Proposte SEL MurantePOTENZA – Quattro proposte di legge di iniziativa popolare per uscire dal medioevo. Definizione ed aspetti sono stati illustrati nel corso di una conferenza stampa presso la propria sede a Potenza dagli esponenti lucani di Sinistra Ecologia e Libertà.

In condivisione con altri promotori singoli o associati, la coordinatrice regionale del partito Maria Murante, ha evidenziato la natura delle proposte: focalizzate su salute, ambiente e petrolio, temi ritenuti assolutamente incompatibili.

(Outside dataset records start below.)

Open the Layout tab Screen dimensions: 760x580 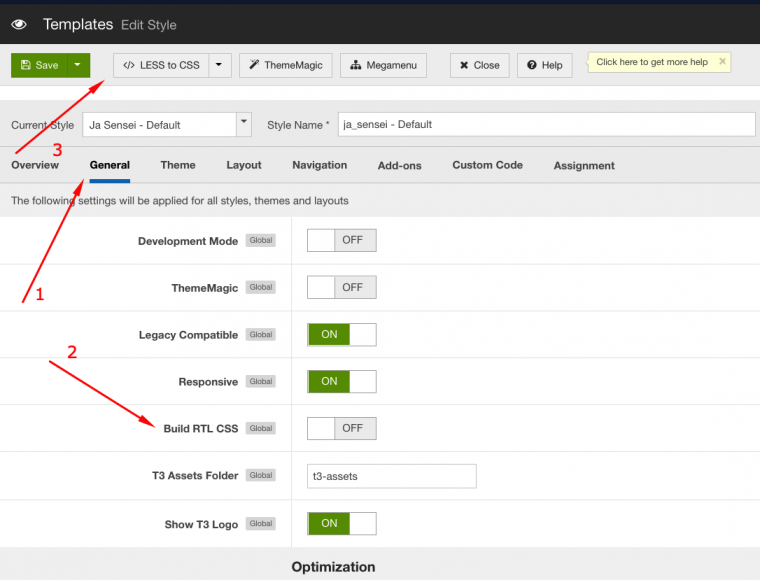[244, 165]
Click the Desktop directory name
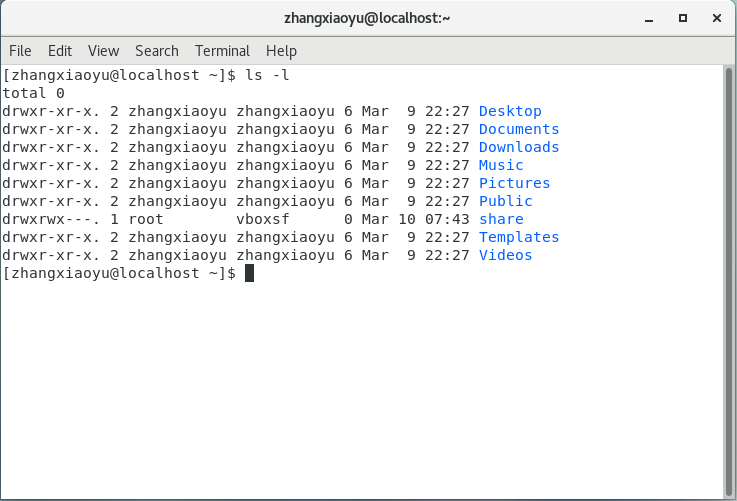 pyautogui.click(x=510, y=111)
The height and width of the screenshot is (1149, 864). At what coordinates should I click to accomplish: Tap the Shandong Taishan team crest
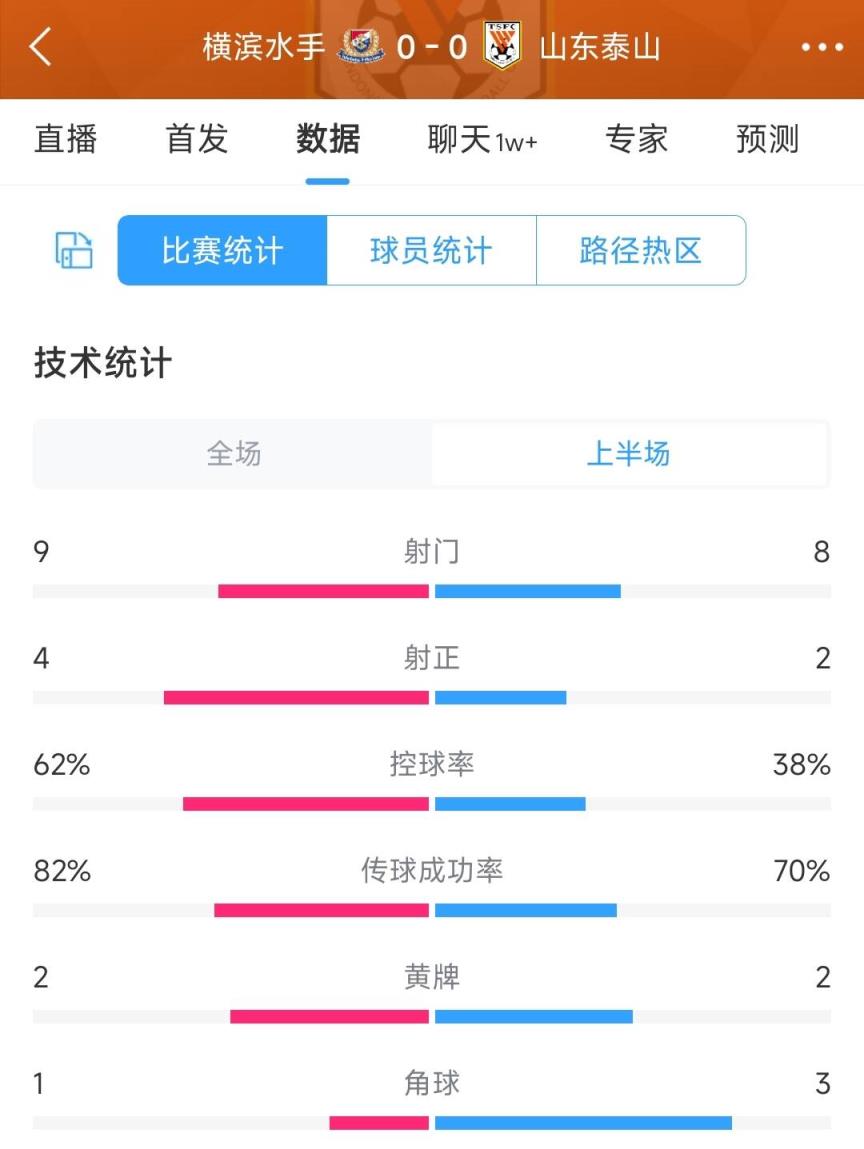tap(502, 46)
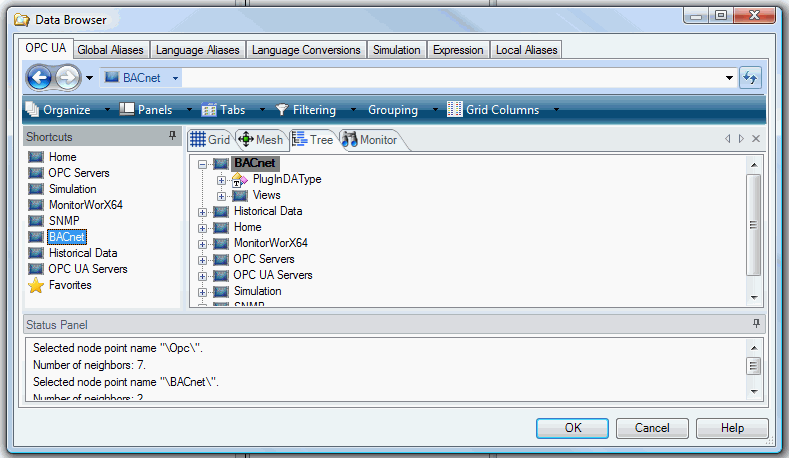
Task: Click the tree view vertical scrollbar
Action: pos(754,224)
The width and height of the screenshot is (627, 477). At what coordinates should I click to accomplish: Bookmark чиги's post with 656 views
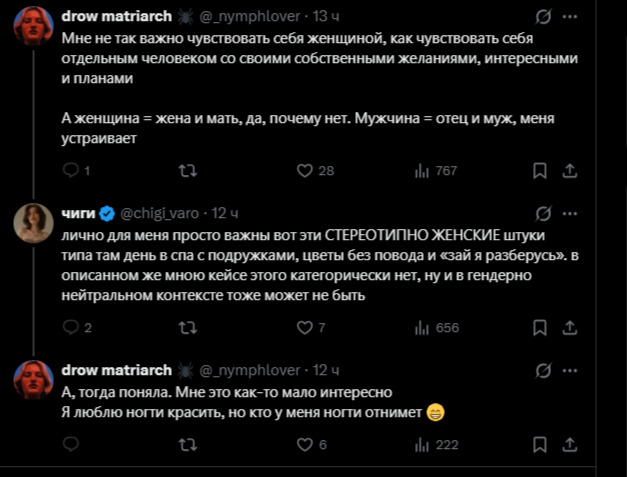point(539,327)
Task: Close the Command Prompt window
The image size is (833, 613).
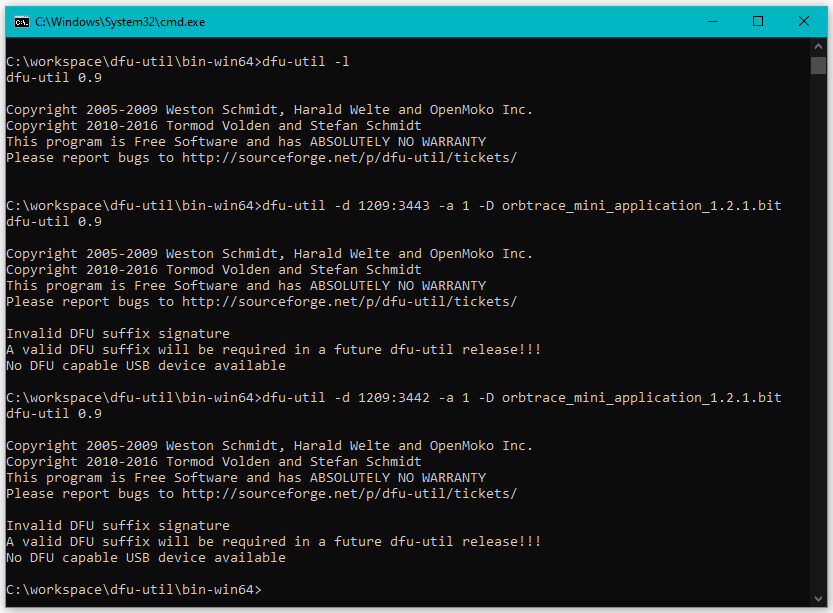Action: point(804,21)
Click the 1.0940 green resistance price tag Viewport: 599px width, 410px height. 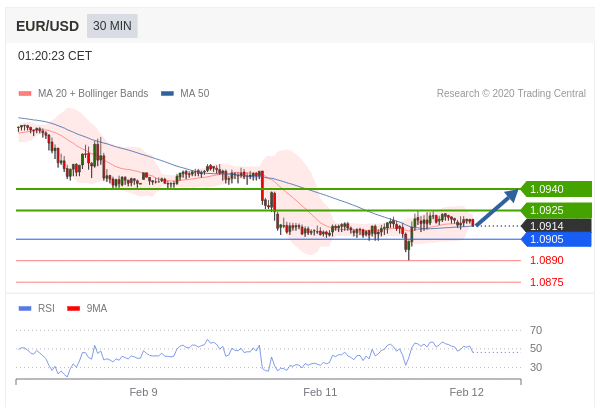(556, 189)
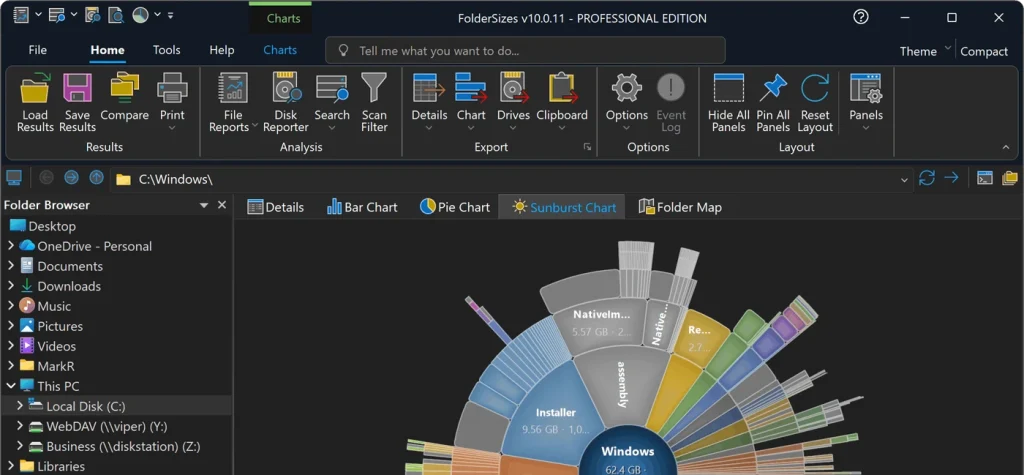Image resolution: width=1024 pixels, height=475 pixels.
Task: Open the Tools ribbon tab
Action: [x=167, y=50]
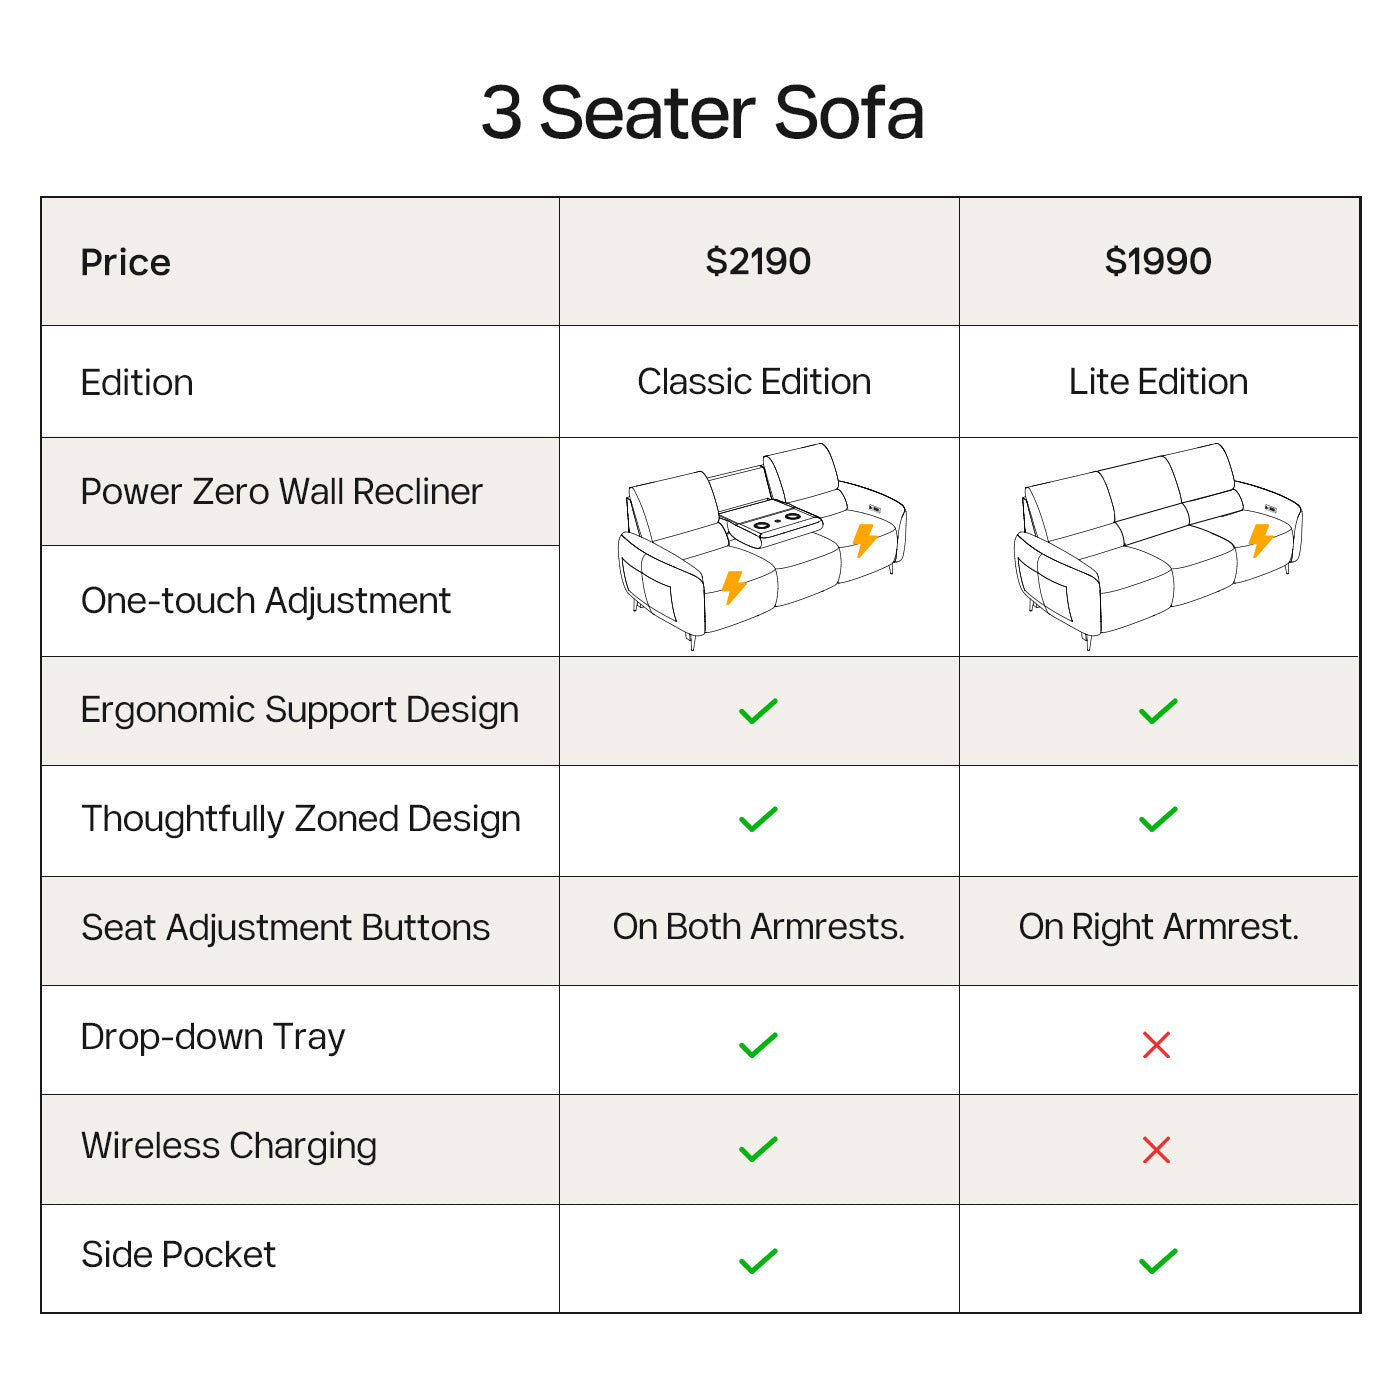Viewport: 1400px width, 1400px height.
Task: Select the $2190 price cell
Action: click(758, 261)
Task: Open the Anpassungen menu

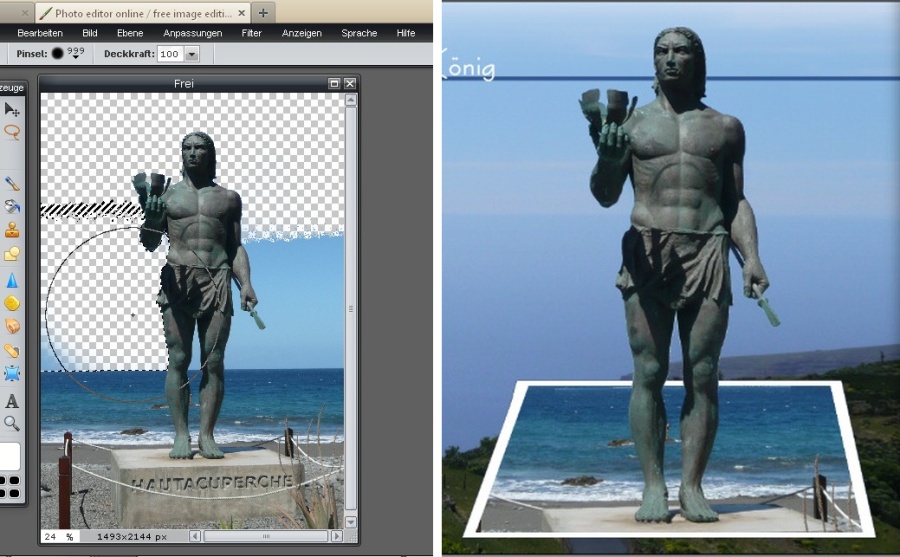Action: (193, 33)
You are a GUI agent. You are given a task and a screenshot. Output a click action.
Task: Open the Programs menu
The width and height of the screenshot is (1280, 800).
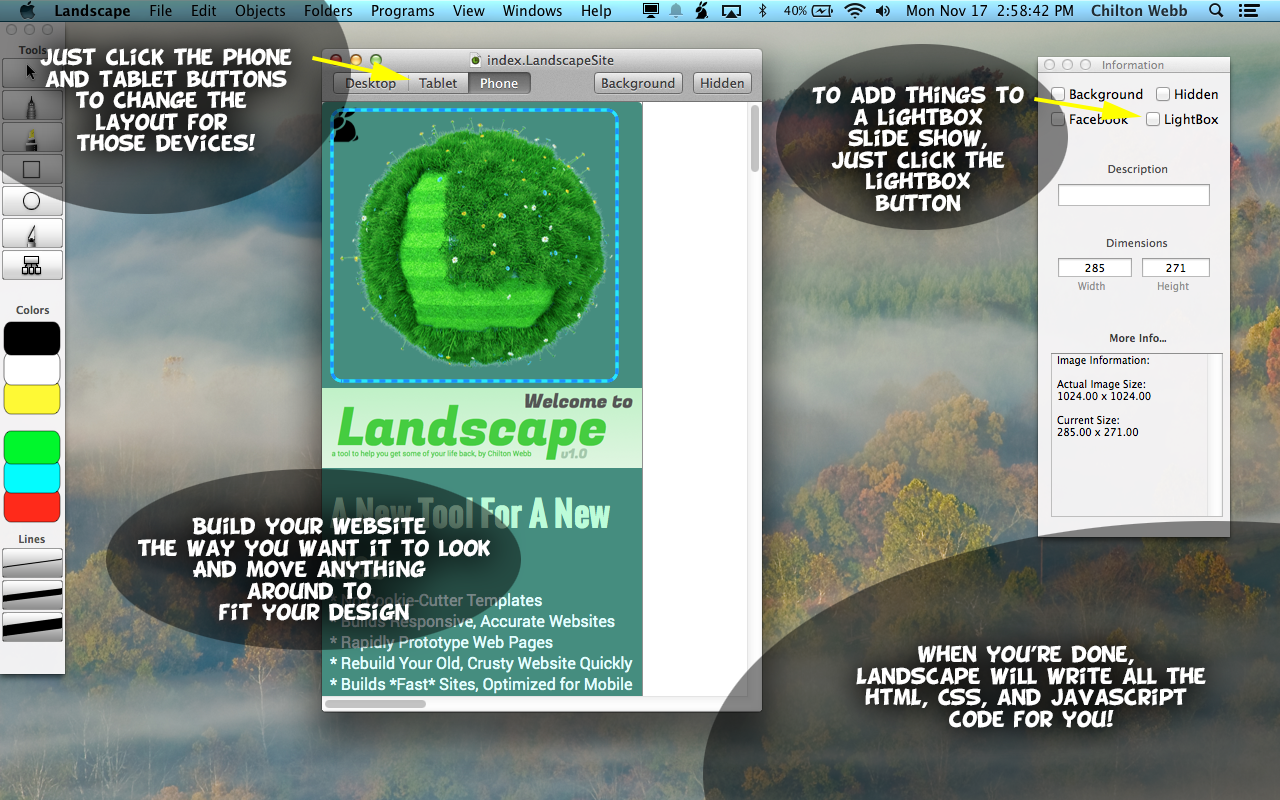(x=402, y=11)
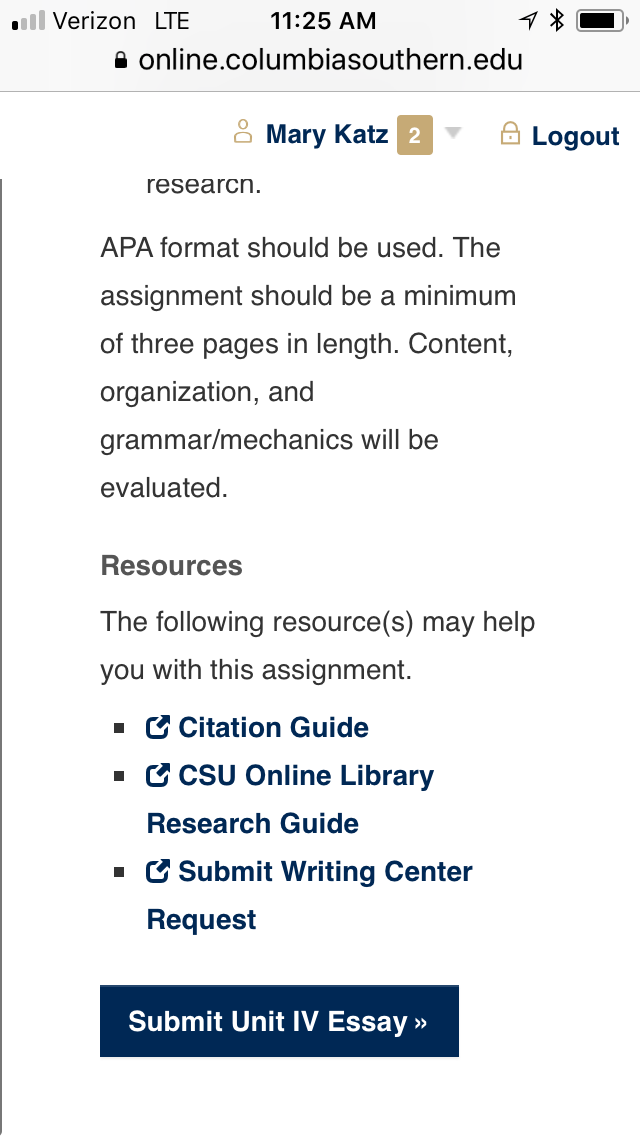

La prima proposta punta ad imporre limiti alle emissioni in atmosfera, un’altra ad imporre vincoli precisi ai fini dell’intesa con lo Stato tutelando e valorizzando le peculiarità del territorio, la terza ad istituire un registro regionale dei tumori e l’ultima sull’introduzione del “reddito minimo”, richiesta già avanzata in passato e che SEL vorrebbe venga sperimentata nell’immediato sulla platea degli ammortizzati in deroga e COPES. A dare sostegno e presente all’incontro con i cronisti, il segretario regionale FIOM CGIL Emanuele De Nicola, il quale ha sottolineato gli impietosi dati forniti negli scorsi giorni dallo SVIMEZ, che oltre a tagliare in due l’Italia vedono la Basilicata in piena crisi occupazionale giovanile.

Tutti concordi sulla strada da seguire: Matera 2019 è l’opportunità ideale al fine di operare una controtendenza sostenibile per il futuro.